SACRAMENTO – Equipment owned by California’s three largest utilities ignited more than 2,000 fires in 3 years – a timespan in which state regulators cited and fined the companies nine times for electrical safety violations.

How the state regulates utilities is under growing scrutiny following unprecedented wildfires suspected to have been caused by power line issues, blazes that have destroyed thousands of homes and killed dozens of people.

Lacking the manpower and sophisticated technology necessary to monitor more than 250,000 miles of power lines across the state, regulators rely on something of an honor system, with utilities responsible for ensuring all trees and vegetation are cut back far enough from electrical equipment before the onset of dry, high-fire danger conditions.

Destructive wildfires in Paradise, wine country, Ventura County and other areas have prompted California lawmakers to consider new ways to improve regulatory oversight and hold utilities more accountable for prevention.

The California Public Utilities Commission has never fined an electrical utility company for failing to meet safety standards before a wildfire strikes. Instead, the agency fines the utilities for violations after investigations into fires find wrongdoing – and the process can drag on for years.

“The CPUC oversight of investor-owned utilities to prevent electrical or utility-caused wildfires is devastatingly absent,” said John Fiske, a lawyer who represents wildfire victims. “When you’re looking at areas that look like they’ve been bombed in a war zone, and to know that can be prevented with enforcement and oversight, it’s widely upsetting.”

Investor-owned utilities are required to file annual reports with state regulators detailing even the smallest of spot fires linked to electrical equipment. Most of the blazes are less than 10 acres in size. And many of the most destructive wildfires in recent years are not included in the data because utilities are hesitant to tie their equipment to costly blazes before state investigations conclude.

Pacific Gas & Electric, the state’s largest utility providing electricity from Eureka to Bakersfield, reported 1,552 equipment-related fires from June 2014 through the end of 2017. Southern California Edison, the electricity supplier for 15 million people mostly south of Fresno County, reported 347 fires in that time. Serving a 4,100-square-mile area from San Clemente to the Mexican border, San Diego Gas & Electric disclosed 115 fires in the time period.
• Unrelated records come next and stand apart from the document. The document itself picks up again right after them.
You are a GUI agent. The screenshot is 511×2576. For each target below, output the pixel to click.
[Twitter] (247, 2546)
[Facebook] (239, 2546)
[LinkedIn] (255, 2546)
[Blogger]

Elizaveta Malashenko, director of the safety and enforcement division at the commission, said the agency uses the data to gain insight into the cause of ignitions and found that electrical lines making contact with vegetation and other line malfunctions sparked most of the fires. The data do not include any determinations on fault or show if the utilities violated safety laws.

Malashenko said that simply because the data show there were fires related in some way to a utility’s equipment does not mean those fires are connected to safety violations and should trigger a fine or citation. But lawmakers suggest the severity of recent blazes and high number of fires proves the state’s methods to prevent disaster aren’t working.

In most cases, enforcement follows investigations into massive wildfires that decimate towns and neighborhoods. In a 3 {-year period ending in 2017, CPUC said it issued nine citations and fines related to electrical safety violations against the utilities _ including $8.3 million against PG&E for the Butte fire and an additional $15 million against Edison for multiple power outages in Long Beach in 2015.

As another form of punishment, the commission has also denied requests by utilities to recover losses from ratepayers if investigations discover negligence and district attorneys file criminal charges for wrongdoing. If utility equipment is tied to wildfires, the companies also face civil suits for damages. Fire-related costs led PG&E this month to announce plans to file for bankruptcy, potentially facing $30 billion in legal liability from the recent wildfires.

This year, lawmakers in Sacramento are raising questions about wildfire prevention and electrical safety oversight, and are considering new legislation to address the issues.

Ideas include small adjustments, such as providing CPUC with more explicit prevention guidelines and assigning a state representative to monitor safety at the utilities. More radical changes, including the creation of a new state entity to enforce safety or investing in sweeping technological advancements to provide regulators with better data, may require additional taxpayer dollars and would be more difficult to accomplish.

“We are in a new reality now,” state Senate President Pro Tem Toni Atkins, D-San Diego, said. “No one has felt that more than the (investor-owned utilities), the insurance companies and more importantly, the victims in these cases. It is our responsibility to evaluate it all. Working together with the governor, I think we realize changes need to happen.”

Years-long drought, dry brush, dead trees, strong winds and outdated electrical infrastructure have made California more prone to combustion. More than 1.6 million acres burned and 100 lives were lost in 2018. Under mounting political pressure, state legislators asked for information from CPUC, the agency responsible for making sure public utilities operate safely.

Some couldn’t believe what they learned.

Michael Picker, president of the CPUC, testified at a state Capitol hearing last year that the commission is primarily an economic regulator with a central focus of making sure companies provide energy to consumers at reasonable rates. Picker told lawmakers the agency had neither the technology nor manpower to ensure safety compliance on its own.

“I was stunned,” said state Sen. Bill Dodd, a Napa Democrat who led the committee. “To me, we don’t have any bigger issue than this.”